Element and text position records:
'''
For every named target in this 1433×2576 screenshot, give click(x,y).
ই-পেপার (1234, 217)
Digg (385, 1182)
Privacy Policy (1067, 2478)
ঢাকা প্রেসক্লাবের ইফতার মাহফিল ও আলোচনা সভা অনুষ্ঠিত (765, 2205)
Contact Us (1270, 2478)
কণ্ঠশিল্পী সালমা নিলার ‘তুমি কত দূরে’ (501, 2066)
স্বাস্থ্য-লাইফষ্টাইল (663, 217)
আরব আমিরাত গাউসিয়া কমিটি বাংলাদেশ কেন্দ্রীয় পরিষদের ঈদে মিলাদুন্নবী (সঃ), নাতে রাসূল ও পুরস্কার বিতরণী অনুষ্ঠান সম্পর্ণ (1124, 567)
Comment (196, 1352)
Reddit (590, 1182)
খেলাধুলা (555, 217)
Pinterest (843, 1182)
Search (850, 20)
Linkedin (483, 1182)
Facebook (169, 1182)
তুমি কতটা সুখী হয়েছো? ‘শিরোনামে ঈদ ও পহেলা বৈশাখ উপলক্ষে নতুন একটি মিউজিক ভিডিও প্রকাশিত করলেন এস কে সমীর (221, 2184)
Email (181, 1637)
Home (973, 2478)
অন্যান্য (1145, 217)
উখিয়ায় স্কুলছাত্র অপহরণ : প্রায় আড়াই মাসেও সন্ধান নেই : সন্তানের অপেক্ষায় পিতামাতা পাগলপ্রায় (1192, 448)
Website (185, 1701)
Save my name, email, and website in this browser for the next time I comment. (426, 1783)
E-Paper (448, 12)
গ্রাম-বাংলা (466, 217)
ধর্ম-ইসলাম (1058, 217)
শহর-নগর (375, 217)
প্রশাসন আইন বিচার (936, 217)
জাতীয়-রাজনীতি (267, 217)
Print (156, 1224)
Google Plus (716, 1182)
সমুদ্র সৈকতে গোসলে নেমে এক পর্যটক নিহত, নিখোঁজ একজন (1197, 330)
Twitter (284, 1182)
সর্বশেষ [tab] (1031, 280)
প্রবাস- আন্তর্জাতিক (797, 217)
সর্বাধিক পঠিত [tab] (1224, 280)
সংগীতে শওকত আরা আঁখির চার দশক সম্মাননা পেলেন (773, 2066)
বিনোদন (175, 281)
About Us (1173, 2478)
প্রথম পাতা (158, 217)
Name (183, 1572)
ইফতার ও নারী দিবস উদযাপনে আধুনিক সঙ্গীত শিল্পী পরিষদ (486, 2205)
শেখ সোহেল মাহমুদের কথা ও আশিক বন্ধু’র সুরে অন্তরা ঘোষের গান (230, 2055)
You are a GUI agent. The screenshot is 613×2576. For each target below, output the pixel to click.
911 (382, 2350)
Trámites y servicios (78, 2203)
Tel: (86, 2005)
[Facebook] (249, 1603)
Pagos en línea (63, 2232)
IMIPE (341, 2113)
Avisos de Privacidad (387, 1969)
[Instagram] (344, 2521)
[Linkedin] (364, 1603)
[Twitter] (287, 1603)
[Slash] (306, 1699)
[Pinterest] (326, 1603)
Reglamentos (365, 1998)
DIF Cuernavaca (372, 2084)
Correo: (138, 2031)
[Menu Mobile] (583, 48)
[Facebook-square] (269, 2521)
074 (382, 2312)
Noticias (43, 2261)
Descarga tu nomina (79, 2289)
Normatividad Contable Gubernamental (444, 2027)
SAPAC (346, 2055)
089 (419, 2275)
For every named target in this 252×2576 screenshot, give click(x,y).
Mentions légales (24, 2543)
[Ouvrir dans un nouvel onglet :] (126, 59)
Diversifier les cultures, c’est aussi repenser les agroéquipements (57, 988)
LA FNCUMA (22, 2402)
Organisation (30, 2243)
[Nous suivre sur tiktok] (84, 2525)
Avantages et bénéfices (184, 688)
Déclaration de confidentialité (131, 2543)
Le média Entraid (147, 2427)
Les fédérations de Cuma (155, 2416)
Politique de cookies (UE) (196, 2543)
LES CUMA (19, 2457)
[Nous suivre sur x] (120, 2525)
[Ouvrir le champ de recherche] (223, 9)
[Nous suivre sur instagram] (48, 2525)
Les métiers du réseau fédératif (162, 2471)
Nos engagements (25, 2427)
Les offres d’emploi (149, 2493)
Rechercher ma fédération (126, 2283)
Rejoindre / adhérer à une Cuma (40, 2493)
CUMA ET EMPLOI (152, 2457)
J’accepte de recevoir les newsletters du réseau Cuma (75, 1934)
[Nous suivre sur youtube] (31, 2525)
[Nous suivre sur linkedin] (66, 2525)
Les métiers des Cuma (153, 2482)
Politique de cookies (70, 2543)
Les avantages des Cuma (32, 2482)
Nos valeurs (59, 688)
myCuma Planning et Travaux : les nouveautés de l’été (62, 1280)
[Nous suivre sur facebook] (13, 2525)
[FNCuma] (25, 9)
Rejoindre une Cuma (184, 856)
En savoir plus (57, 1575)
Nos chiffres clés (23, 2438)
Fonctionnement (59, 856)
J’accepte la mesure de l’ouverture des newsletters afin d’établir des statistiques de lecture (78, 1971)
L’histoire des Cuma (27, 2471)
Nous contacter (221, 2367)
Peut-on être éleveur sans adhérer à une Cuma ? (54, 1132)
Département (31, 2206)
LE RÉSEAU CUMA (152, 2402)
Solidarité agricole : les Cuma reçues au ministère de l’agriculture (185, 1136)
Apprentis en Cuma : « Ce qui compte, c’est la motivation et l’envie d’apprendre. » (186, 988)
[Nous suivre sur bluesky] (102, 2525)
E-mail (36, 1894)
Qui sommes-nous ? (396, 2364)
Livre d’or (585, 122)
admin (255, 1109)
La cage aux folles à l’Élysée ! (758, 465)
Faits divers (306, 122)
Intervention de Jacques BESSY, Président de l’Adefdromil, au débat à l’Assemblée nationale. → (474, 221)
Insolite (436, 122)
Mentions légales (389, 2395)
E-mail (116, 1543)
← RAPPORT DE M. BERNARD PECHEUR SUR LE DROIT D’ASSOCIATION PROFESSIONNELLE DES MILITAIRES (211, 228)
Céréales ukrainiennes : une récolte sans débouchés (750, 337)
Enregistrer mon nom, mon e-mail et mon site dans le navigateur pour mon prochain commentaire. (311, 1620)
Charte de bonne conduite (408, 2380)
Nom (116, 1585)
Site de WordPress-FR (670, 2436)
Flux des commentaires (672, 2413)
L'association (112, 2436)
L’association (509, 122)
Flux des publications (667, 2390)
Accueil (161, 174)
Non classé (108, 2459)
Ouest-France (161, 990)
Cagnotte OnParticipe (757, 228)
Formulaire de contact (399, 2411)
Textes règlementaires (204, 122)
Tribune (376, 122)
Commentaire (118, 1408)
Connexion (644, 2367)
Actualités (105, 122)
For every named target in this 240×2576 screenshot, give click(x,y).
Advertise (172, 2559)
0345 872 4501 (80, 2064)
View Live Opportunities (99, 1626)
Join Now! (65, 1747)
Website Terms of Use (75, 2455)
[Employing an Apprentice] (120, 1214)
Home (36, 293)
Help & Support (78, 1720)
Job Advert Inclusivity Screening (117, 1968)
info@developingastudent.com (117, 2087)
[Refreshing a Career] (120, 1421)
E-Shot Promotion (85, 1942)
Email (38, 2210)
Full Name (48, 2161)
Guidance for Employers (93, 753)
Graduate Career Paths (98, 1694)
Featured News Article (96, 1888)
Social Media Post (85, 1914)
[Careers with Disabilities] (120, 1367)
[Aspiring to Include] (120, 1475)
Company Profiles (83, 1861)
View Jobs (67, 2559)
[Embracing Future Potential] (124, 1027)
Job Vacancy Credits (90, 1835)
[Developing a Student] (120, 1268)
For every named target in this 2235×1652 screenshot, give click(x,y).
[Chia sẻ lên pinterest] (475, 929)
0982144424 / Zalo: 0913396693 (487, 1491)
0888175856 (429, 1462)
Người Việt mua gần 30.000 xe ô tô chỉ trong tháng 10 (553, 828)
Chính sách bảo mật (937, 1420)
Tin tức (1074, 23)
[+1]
'''
▸ **Task description**
Copy out the records verbatim, beginning with the line that contains "খেলাধুলা (555, 217)" and continuing through the line that contains "প্রবাস- আন্তর্জাতিক (797, 217)", both included.

▸ **Output of the task**
খেলাধুলা (555, 217)
Pinterest (843, 1182)
Search (850, 20)
Linkedin (483, 1182)
Facebook (169, 1182)
তুমি কতটা সুখী হয়েছো? ‘শিরোনামে ঈদ ও পহেলা বৈশাখ উপলক্ষে নতুন একটি মিউজিক ভিডিও প্রকাশিত করলেন এস কে সমীর (221, 2184)
Email (181, 1637)
Home (973, 2478)
অন্যান্য (1145, 217)
উখিয়ায় স্কুলছাত্র অপহরণ : প্রায় আড়াই মাসেও সন্ধান নেই : সন্তানের অপেক্ষায় পিতামাতা পাগলপ্রায় (1192, 448)
Website (185, 1701)
Save my name, email, and website in this browser for the next time I comment. (426, 1783)
E-Paper (448, 12)
গ্রাম-বাংলা (466, 217)
ধর্ম-ইসলাম (1058, 217)
শহর-নগর (375, 217)
প্রশাসন আইন বিচার (936, 217)
জাতীয়-রাজনীতি (267, 217)
Print (156, 1224)
Google Plus (716, 1182)
সমুদ্র সৈকতে গোসলে নেমে এক পর্যটক নিহত, নিখোঁজ একজন (1197, 330)
Twitter (284, 1182)
সর্বশেষ [tab] (1031, 280)
প্রবাস- আন্তর্জাতিক (797, 217)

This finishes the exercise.